Empty Spain, Sergio del Molino's previous book, presented us with a devastated, rather than devastating, perspective on the evolution of a country that went from economic misery to a kind of moral misery.

And I emphasize the devastated perspective because the exodus of the people from the towns to the city occurred with blind inertia, like that of the donkey and the carrot ... And suddenly, from those muds, these muds arrive.

Empty Spain presented us with the figure of Antonio Aramayona, a professor of philosophy disenchanted with the contradictions of living and about to exit from the forum of this world. From him branched out that now mythical essay that came out last year.

Well, that suddenly, in this new book The look of the fish, Antonio Aramayona returns to literary life with greater prominence. The teacher's teachings on integrity, progress, the need to always claim the unfair and respect for oneself, fit perfectly with a practically autobiographical space of the author.

Youth is what they have, impregnated with all those good principles transmitted by the appropriate person, driven by little more than common sense, respect and their own truth, ends up being stamped with a reality that awaits a maturity already redirected towards conventionalism and its opportunism.

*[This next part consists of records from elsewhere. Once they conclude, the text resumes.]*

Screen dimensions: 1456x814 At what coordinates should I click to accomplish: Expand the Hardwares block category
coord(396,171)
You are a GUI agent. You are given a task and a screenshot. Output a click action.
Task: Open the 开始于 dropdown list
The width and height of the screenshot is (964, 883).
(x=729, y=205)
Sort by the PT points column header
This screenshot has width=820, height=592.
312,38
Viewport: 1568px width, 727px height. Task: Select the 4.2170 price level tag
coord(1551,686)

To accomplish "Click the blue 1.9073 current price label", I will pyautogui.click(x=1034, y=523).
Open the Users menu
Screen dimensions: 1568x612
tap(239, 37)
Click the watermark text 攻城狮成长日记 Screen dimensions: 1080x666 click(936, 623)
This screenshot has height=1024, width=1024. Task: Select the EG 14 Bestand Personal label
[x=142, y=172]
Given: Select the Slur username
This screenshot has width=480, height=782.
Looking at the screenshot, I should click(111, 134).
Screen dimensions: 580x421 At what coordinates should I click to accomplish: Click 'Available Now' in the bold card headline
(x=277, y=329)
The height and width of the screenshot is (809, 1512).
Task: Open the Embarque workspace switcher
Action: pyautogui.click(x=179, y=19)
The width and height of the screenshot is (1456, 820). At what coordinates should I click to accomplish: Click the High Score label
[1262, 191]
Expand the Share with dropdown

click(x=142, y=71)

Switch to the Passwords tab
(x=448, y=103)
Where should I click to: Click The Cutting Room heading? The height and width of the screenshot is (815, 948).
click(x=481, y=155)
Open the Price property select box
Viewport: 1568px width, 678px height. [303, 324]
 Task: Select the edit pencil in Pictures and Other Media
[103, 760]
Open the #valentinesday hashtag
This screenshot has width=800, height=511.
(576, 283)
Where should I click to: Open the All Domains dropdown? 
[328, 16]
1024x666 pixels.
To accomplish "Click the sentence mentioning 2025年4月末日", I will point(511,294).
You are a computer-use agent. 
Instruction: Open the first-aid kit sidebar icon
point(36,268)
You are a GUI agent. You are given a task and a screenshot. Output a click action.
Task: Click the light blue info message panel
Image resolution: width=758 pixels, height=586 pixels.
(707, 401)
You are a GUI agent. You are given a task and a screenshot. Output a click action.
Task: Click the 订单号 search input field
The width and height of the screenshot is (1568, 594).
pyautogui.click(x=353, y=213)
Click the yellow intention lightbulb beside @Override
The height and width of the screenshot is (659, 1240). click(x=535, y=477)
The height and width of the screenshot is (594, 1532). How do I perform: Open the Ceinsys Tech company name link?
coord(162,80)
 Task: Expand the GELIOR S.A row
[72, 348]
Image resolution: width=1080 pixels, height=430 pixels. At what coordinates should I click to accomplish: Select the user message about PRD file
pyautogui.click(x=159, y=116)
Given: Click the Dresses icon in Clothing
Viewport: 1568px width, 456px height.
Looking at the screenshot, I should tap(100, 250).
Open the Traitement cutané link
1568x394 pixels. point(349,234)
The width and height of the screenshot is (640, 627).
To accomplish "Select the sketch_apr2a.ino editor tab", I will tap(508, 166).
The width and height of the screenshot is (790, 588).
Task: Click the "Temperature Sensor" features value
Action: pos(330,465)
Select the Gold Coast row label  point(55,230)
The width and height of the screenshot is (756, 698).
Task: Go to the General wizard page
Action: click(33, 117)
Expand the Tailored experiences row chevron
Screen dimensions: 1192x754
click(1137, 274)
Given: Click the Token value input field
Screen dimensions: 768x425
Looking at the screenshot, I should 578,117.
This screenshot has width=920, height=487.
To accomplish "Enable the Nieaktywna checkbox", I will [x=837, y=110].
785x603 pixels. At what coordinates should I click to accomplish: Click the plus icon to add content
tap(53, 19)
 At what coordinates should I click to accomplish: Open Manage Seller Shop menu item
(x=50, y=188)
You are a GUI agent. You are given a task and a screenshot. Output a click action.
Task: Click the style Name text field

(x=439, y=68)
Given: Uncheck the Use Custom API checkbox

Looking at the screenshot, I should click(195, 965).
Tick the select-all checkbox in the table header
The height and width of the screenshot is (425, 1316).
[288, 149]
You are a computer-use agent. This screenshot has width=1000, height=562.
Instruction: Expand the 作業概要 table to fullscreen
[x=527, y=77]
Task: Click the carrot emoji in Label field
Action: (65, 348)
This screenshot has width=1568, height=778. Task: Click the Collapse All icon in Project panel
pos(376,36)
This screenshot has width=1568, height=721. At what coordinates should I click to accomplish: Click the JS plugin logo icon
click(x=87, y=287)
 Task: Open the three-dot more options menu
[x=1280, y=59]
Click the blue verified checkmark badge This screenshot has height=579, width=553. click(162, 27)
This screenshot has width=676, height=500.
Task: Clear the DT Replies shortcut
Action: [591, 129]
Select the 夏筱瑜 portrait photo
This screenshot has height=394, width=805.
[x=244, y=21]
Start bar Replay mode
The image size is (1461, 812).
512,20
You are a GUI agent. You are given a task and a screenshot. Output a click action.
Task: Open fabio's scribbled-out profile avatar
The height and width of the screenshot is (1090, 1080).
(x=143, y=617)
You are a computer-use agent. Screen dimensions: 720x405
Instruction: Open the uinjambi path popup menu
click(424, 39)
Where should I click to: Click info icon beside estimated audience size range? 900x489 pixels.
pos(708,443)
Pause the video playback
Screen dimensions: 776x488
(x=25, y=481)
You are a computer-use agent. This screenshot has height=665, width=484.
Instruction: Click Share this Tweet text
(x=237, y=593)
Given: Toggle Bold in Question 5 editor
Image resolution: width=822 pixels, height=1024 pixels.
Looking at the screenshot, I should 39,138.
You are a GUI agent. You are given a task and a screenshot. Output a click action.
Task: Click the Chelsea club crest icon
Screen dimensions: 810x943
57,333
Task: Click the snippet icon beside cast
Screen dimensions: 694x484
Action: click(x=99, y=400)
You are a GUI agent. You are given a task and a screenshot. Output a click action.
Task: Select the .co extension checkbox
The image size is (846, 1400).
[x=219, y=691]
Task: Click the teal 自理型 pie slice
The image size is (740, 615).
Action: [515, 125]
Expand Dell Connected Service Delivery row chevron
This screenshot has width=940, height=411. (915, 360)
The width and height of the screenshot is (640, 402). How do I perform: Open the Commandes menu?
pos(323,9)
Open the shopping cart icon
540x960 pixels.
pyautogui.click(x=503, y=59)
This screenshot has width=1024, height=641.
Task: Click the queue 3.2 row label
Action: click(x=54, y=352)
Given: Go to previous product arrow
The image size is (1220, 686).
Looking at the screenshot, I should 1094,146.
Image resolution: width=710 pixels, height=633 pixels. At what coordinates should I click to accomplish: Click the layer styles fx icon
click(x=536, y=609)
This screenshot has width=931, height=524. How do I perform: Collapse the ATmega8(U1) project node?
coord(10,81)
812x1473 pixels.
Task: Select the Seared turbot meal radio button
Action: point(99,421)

In the end there is a point of recognition of the betrayal that is to grow and mature. Everything that was agreed in blood in youth ends up smearing like wet ink on the pages of our own books. There is always anger, and the notion that at any moment, if luck bets, we will go back to being, in part, everything we were.

The look of the fish

Other recommended books by Sergio del Molino

A certain Gonzalez

Forty years have passed since the first triumph of the socialist party in the general elections (October 1982) and the coming to power of a young Sevillian lawyer, Felipe González, who in 2022 has reached the age of eighty.

A certain González narrates a crucial moment in the history of Spain: the Transition, following the biographical thread of its great protagonist. The figure of Felipe González is the backbone of the story, but his focus is a Spain that passes in less than a generation from mass and the single party to advanced democracy and complete European integration. A biography documented with first-hand testimonies, chronicles, a newspaper library and the pulse of a narrator who has told the Spain of today like no one else.

A certain Gonzalez
5/5 - (7 votes)

1 comment on “The 3 best books by Sergio del Molino”

Leave a comment

This site uses Akismet to reduce spam. Learn how your comment data is processed.